▶ _Goal of the exercise_: Output the data in full. Keep every entry exactly as written.

===== Data provided

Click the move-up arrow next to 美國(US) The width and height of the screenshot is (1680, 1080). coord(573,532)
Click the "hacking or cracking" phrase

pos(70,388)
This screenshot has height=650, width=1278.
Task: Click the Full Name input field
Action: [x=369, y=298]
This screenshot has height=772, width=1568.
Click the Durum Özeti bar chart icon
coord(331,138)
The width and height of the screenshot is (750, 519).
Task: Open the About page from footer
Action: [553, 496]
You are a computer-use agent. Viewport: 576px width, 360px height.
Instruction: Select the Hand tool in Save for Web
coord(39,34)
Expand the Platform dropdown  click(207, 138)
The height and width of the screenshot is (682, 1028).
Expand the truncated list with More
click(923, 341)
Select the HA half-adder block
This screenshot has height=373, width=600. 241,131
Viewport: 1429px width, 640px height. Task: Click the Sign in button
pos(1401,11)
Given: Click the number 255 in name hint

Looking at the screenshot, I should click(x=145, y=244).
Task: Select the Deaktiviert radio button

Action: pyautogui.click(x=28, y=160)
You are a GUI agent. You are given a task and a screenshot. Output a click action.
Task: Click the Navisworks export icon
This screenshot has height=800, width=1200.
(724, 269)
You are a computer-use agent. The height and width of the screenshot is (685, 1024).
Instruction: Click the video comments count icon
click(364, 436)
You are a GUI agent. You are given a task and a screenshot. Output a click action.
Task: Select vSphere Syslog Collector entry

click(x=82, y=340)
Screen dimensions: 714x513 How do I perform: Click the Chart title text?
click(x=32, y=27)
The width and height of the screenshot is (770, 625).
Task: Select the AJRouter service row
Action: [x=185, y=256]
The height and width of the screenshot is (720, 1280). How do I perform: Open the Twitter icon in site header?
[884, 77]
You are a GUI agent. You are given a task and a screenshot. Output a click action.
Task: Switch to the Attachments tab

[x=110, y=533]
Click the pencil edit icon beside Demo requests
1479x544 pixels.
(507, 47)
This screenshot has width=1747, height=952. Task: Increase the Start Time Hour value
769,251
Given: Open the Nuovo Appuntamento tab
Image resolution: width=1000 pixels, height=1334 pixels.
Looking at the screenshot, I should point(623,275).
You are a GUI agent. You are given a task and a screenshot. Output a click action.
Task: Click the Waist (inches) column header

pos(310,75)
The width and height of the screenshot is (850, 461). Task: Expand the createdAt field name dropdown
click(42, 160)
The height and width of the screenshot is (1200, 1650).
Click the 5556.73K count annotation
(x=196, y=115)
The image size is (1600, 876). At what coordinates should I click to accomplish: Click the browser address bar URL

==========

▶ _Output of the task_:
Click the move-up arrow next to 美國(US) The width and height of the screenshot is (1680, 1080). coord(573,532)
Click the "hacking or cracking" phrase

pos(70,388)
This screenshot has height=650, width=1278.
Task: Click the Full Name input field
Action: [x=369, y=298]
This screenshot has height=772, width=1568.
Click the Durum Özeti bar chart icon
coord(331,138)
The width and height of the screenshot is (750, 519).
Task: Open the About page from footer
Action: [553, 496]
You are a computer-use agent. Viewport: 576px width, 360px height.
Instruction: Select the Hand tool in Save for Web
coord(39,34)
Expand the Platform dropdown  click(207, 138)
The height and width of the screenshot is (682, 1028).
Expand the truncated list with More
click(923, 341)
Select the HA half-adder block
This screenshot has height=373, width=600. 241,131
Viewport: 1429px width, 640px height. Task: Click the Sign in button
pos(1401,11)
Given: Click the number 255 in name hint

Looking at the screenshot, I should click(x=145, y=244).
Task: Select the Deaktiviert radio button

Action: pyautogui.click(x=28, y=160)
You are a GUI agent. You are given a task and a screenshot. Output a click action.
Task: Click the Navisworks export icon
This screenshot has height=800, width=1200.
(724, 269)
You are a computer-use agent. The height and width of the screenshot is (685, 1024).
Instruction: Click the video comments count icon
click(364, 436)
You are a GUI agent. You are given a task and a screenshot. Output a click action.
Task: Select vSphere Syslog Collector entry

click(x=82, y=340)
Screen dimensions: 714x513 How do I perform: Click the Chart title text?
click(x=32, y=27)
The width and height of the screenshot is (770, 625).
Task: Select the AJRouter service row
Action: [x=185, y=256]
The height and width of the screenshot is (720, 1280). How do I perform: Open the Twitter icon in site header?
[884, 77]
You are a GUI agent. You are given a task and a screenshot. Output a click action.
Task: Switch to the Attachments tab

[x=110, y=533]
Click the pencil edit icon beside Demo requests
1479x544 pixels.
(507, 47)
This screenshot has width=1747, height=952. Task: Increase the Start Time Hour value
769,251
Given: Open the Nuovo Appuntamento tab
Image resolution: width=1000 pixels, height=1334 pixels.
Looking at the screenshot, I should point(623,275).
You are a GUI agent. You are given a task and a screenshot. Output a click action.
Task: Click the Waist (inches) column header

pos(310,75)
The width and height of the screenshot is (850, 461). Task: Expand the createdAt field name dropdown
click(42, 160)
The height and width of the screenshot is (1200, 1650).
Click the 5556.73K count annotation
(x=196, y=115)
The image size is (1600, 876). At what coordinates should I click to accomplish: Click the browser address bar URL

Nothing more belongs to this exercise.